How Safe are your Cosmetics?
Nothing is sexier than having that glow of confidence that comes from caring about your own health. Make-up can’t provide you coverage in this area, ladies. It’s time to make safer choices about what make-up to purchase, or risk covering your lips in lead. Women across the nation are speaking out about the dangers of lead-staining lipstick, still being sold by cosmetic companies such as Maybelline. Advocates are becoming a part of the “Kiss Lead Goodbye” contest hosted by The Campaign for Safe Cosmetics (http://safecosmetics.org/). In this contest, consumers actively engage by submitting photos and videos demanding the cosmetics industry to take the lead out of their lipsticks.
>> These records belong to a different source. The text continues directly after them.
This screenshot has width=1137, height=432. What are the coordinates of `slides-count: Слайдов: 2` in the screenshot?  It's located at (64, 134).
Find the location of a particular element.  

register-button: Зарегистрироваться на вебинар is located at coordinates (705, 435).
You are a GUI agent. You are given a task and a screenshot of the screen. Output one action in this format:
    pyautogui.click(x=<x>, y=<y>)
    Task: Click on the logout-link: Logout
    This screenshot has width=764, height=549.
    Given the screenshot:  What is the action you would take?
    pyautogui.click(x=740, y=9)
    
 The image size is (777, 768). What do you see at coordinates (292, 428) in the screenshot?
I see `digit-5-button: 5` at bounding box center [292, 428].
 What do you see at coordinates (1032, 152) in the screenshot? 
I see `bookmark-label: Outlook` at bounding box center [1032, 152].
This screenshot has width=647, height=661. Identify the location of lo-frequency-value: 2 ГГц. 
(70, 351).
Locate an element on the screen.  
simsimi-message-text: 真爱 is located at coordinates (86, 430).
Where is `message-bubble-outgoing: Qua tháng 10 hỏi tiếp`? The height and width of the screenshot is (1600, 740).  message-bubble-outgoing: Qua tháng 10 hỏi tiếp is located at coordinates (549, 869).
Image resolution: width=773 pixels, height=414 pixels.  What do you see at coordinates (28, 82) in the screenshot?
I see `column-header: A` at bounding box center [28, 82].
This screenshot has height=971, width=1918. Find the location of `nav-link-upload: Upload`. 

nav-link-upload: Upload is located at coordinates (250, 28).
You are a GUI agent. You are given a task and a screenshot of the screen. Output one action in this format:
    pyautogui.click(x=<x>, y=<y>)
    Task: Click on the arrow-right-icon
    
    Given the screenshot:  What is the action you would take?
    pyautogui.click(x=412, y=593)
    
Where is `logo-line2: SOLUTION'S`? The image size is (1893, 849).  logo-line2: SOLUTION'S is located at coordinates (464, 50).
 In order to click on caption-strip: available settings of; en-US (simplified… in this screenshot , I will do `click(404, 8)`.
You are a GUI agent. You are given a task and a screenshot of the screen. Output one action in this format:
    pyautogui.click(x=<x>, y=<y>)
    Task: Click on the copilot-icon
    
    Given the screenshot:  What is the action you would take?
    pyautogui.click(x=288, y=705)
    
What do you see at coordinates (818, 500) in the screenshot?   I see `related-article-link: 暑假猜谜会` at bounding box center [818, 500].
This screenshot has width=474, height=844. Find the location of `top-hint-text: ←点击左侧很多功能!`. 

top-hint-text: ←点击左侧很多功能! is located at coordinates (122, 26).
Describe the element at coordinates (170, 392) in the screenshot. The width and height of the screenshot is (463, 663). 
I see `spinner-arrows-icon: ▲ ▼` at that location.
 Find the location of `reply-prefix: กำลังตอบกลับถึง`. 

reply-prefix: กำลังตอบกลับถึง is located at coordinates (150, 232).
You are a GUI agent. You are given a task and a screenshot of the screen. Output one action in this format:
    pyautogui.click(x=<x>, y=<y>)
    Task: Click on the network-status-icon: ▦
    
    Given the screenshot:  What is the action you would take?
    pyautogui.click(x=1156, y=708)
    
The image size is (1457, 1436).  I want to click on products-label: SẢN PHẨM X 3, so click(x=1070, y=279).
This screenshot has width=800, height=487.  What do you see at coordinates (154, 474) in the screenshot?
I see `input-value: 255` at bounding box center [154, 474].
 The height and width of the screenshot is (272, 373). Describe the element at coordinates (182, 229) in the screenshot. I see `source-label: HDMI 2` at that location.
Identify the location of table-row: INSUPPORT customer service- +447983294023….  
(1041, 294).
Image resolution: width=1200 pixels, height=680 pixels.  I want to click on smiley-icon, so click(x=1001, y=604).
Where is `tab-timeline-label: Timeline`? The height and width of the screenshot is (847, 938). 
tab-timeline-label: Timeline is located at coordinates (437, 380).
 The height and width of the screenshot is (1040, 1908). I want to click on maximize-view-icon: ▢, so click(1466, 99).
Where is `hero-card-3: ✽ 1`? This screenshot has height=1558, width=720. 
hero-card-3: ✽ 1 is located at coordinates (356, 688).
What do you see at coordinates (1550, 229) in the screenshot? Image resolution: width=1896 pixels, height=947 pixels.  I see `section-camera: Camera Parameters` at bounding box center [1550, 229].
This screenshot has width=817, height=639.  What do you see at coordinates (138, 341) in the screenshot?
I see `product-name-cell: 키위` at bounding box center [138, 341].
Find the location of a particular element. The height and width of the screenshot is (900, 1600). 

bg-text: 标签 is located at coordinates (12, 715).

Ever since the FDA passed the Safe Cosmetics Act of 2011, studies have found that big cosmetic companies have been concealing harmful ingredients in their make-up that include the following: lead, arsenic, cadmium, beryllium, thallium, selenium, and nickel. None of these ingredients can be found on labels. Although the effects are not immediate, over time the build up of the metal can prove hazardous. The Safe Cosmetics Act will give the FDA more of a say in what standards and qualifications cosmetics must meet before being placed on the market for consumers to purchase.
Lead is a poisonous metal that can be especially dangerous for children and pregnant women. It interferes with normal fetal growth and can cause both learning and behavioral problems. Such health effects from the harmful ingredients are easy to avoid if we debunk the common myth and get to the solution. The Myth: Just because it is the most expensive does not mean that it is the best quality. Although it is providing that 24-hour coverage, is it worth risking permanent damage to your IQ? It is not true that we can avoid unsafe cosmetics by purchasing the most expensive brand. Take a look at some of the brand name cosmetic companies that have raised red flags: Clinique, Sephora, MAC, L’Oreal, Cover Girl, and Revlon.
The Solution: It seems like it is right time to turn to small manufacturers that carry handmade, organic products. These lack the fragrances and preservatives that leading cosmetics have. However, it is important to remember that just because it says “organic” does not mean that it is FDA approved. Also, keep in mind that choosing make-up that has naturally occurring minerals like zinc can be better for your epidermis Knowing how porous our faces are, it is always good to follow this rule of thumb: if you wouldn’t eat it, then it doesn’t belong on your face. If you are ever too worried, don’t forget that there is always the option not to wear make-up. It is likely that the battle for environmentally safe cosmetics will continue. In the mean time, don’t let your Romeo’s kiss of death, “Thus, with a kiss, I die,” be from those lead-laden lips of yours.